Research shows that riboflavin protects against neurotoxicity and has neuroprotective potential as a whole (2).
Neurotoxicity refers to the damage to our brain or our peripheral nervous system that is caused by toxins.
Having a nutrient such as riboflavin be neuroprotective can modify the course or prevent certain neurological disorders.
Riboflavin also reduces oxidative stress, mitochondrial dysfunction, and neuroinflammation.
These mechanisms all help to reduce the risk of certain diseases, such as Alzheimer’s and dementia.
Riboflavin and disease risk reduction
With the huge influence of neurological disorders on an individual’s life and quality of life, an understanding of how riboflavin supplementation can reduce or prevent many disease states is crucial.
Some of these include Alzheimer’s, dementia, and migraines. Individuals with high levels of homocysteine (hyperhomocysteine,) may benefit from riboflavin supplementation as riboflavin can help to reduce levels of homocysteine in the blood.
Homocysteine is an animal acid that assists your body in protein production.

§ **Questions**:
A – In the riboflavin passage, which three conditions does riboflavin reduce?
B – Transcribe the part of the riboflavin passage that opens with the words "Riboflavin also reduces" and closes with "states is crucial.".
C – Write the next part of the riboflavin passage, picking up after its final sentence.

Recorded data
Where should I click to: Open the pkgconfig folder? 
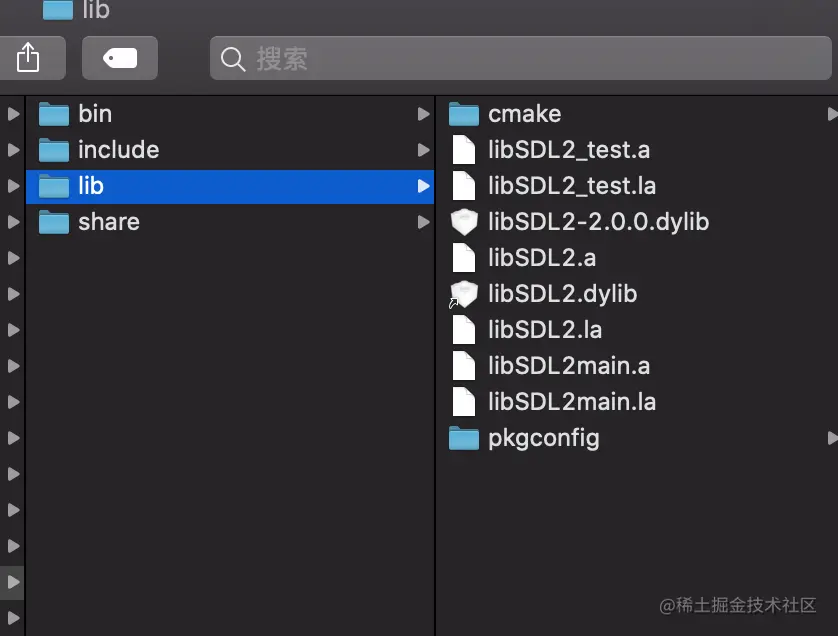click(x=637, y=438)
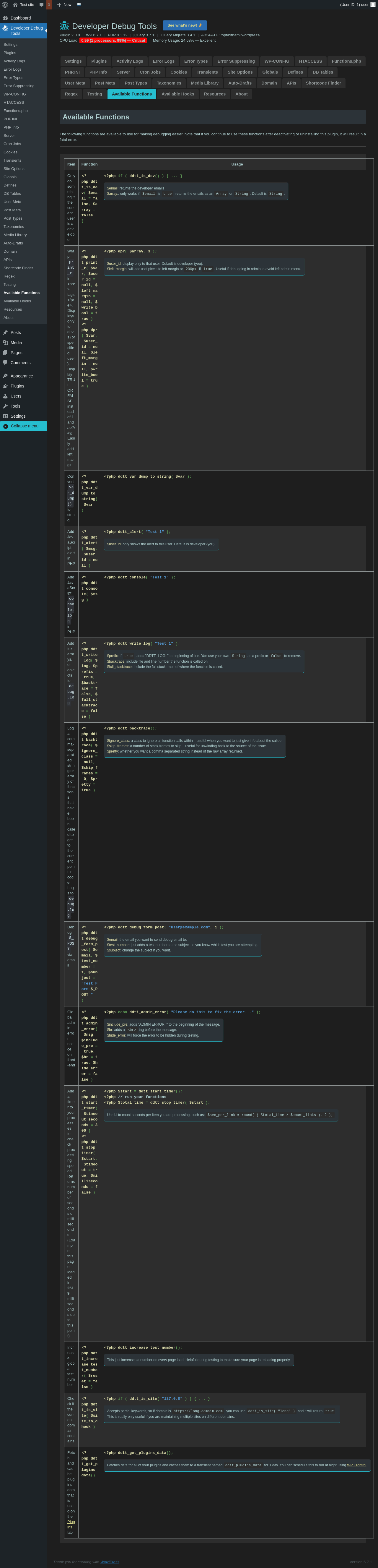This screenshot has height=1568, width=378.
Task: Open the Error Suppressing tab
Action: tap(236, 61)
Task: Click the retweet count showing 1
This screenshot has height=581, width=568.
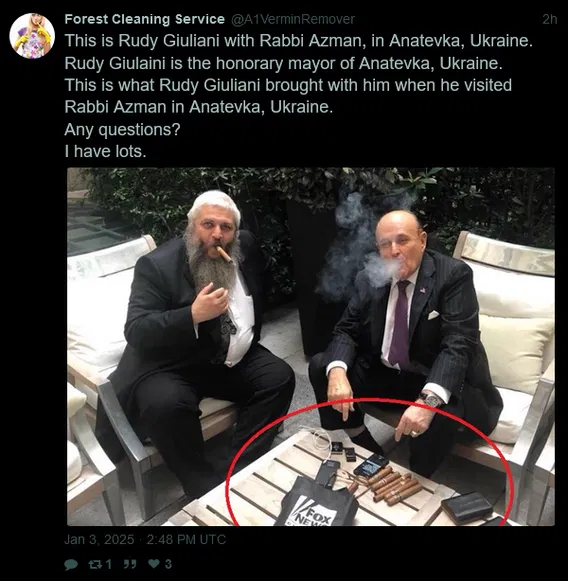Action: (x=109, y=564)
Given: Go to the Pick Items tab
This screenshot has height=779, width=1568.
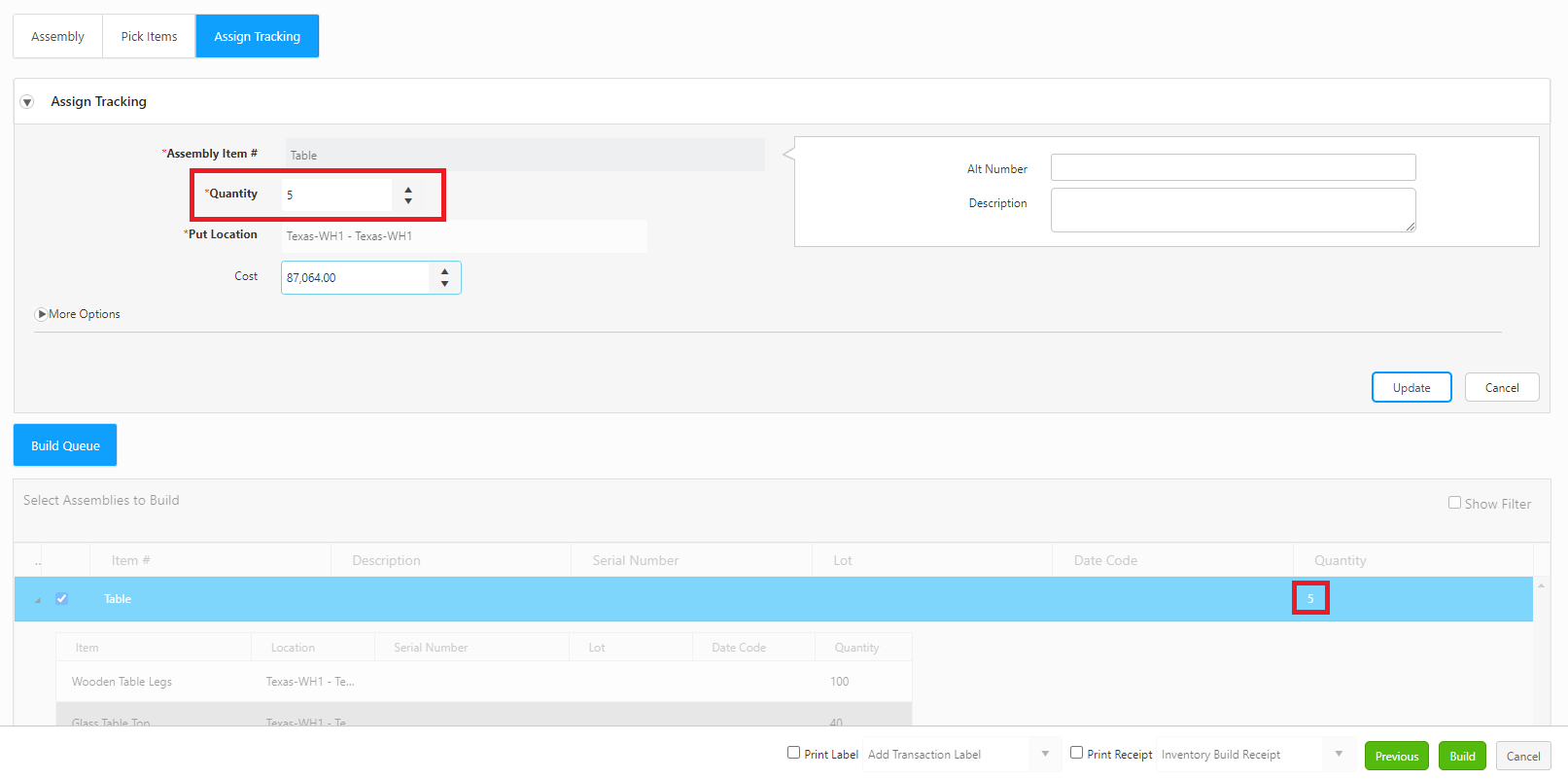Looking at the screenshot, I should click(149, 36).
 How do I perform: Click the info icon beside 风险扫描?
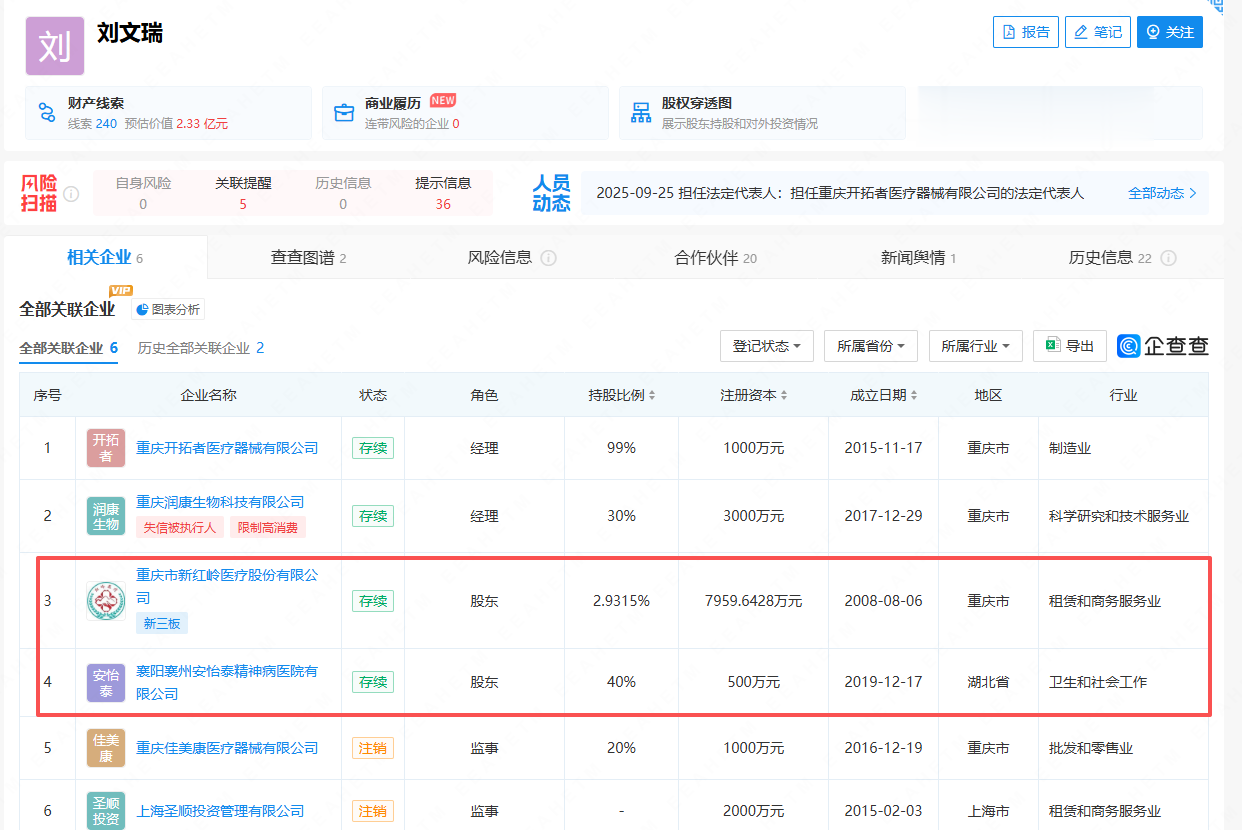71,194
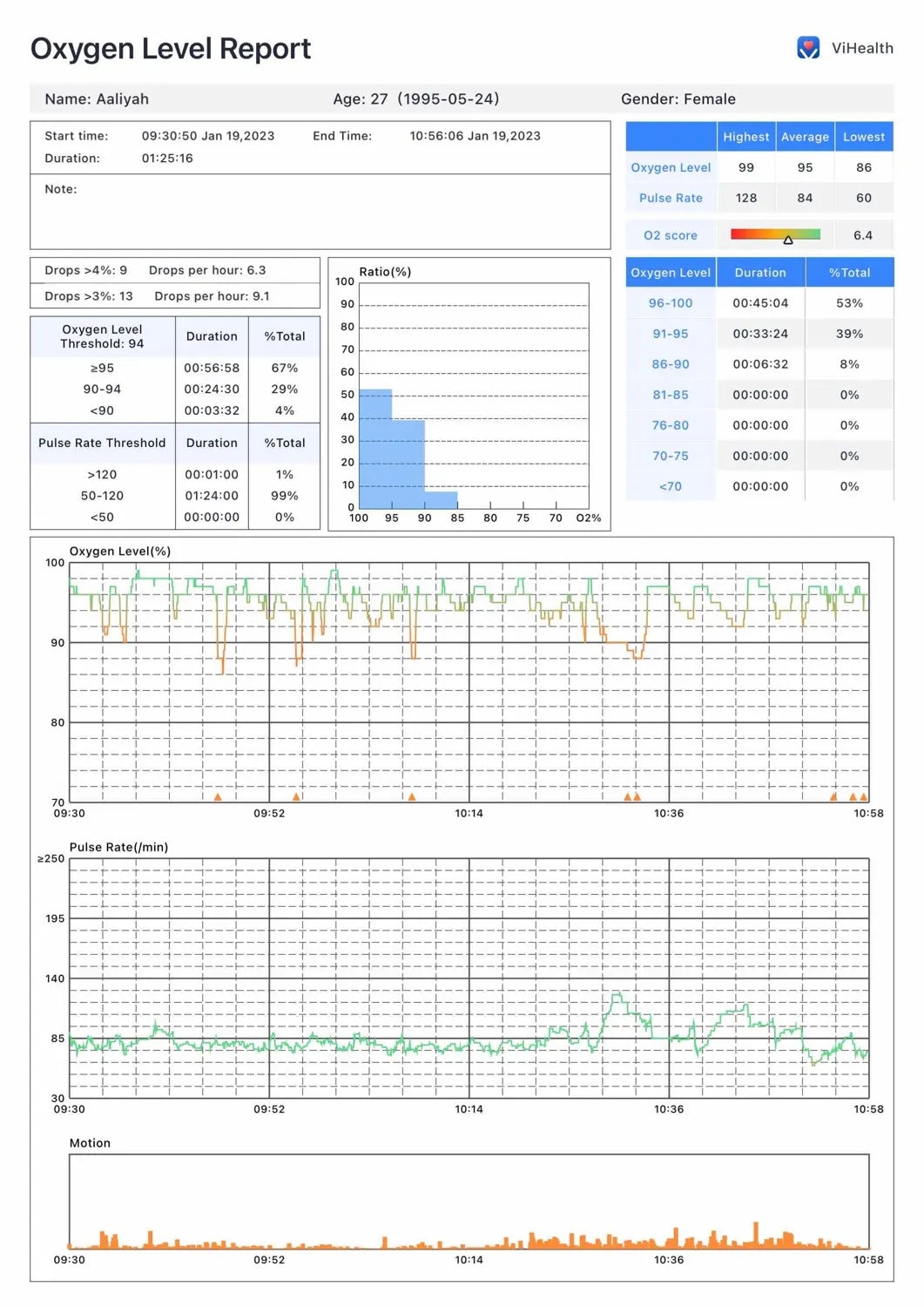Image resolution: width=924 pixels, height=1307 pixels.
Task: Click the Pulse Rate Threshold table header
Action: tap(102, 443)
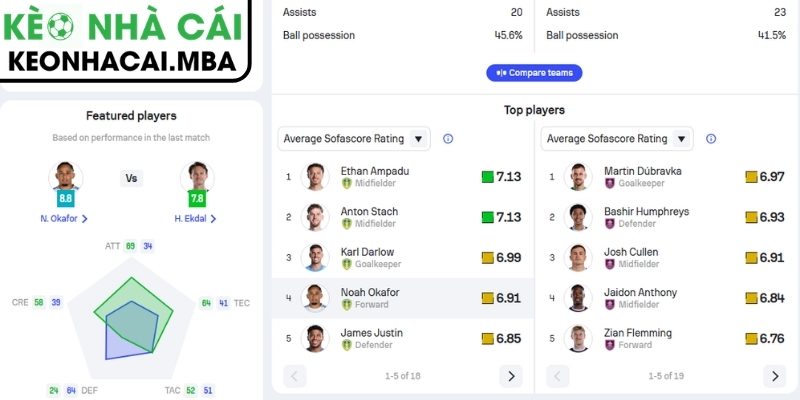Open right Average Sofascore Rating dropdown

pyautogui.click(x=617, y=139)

§ **Numbered responses**:
A – It reduces oxidative stress, mitochondrial dysfunction, and neuroinflammation.

B –
Riboflavin also reduces oxidative stress, mitochondrial dysfunction, and neuroinflammation.
These mechanisms all help to reduce the risk of certain diseases, such as Alzheimer’s and dementia.
Riboflavin and disease risk reduction
With the huge influence of neurological disorders on an individual’s life and quality of life, an understanding of how riboflavin supplementation can reduce or prevent many disease states is crucial.

C –
High levels in one’s blood is problematic as it can increase risk of Alzheimer’s and dementia (3).
In its role to reduce total levels, riboflavin therefore helps to reduce these disease states.
Riboflavin also can also reduce migraines through its role in cellular energy production.
Many studies have demonstrated its efficacy and have deemed it as safe to reduce overall number of migraines and intensity of migraines (4).
Additionally, riboflavin can also reduce the effects of Parkinson’s disease.
One study showed that high doses of riboflavin promoted the recovery of motor functions within the individual (5).
Groups of risk of deficiency:
Although riboflavin is found in many foods, many groups are at risk of deficiency and might benefit from supplementation to better their health.
One study showed that elderly people are at risk of inadequate riboflavin due to overall poor food and nutritional intake.
The elderly population typically has a poor appetite or poor quality of diet and therefore may not consume adequate amounts.
Individuals who consume excess alcohol or utilize certain drugs may also be at risk of inadequate riboflavin levels due to the same issue of overall poor intake or quality of diet.
Some individuals have higher daily requirements of riboflavin and therefore may have trouble reaching adequate levels.
These groups include pregnant or breastfeeding women.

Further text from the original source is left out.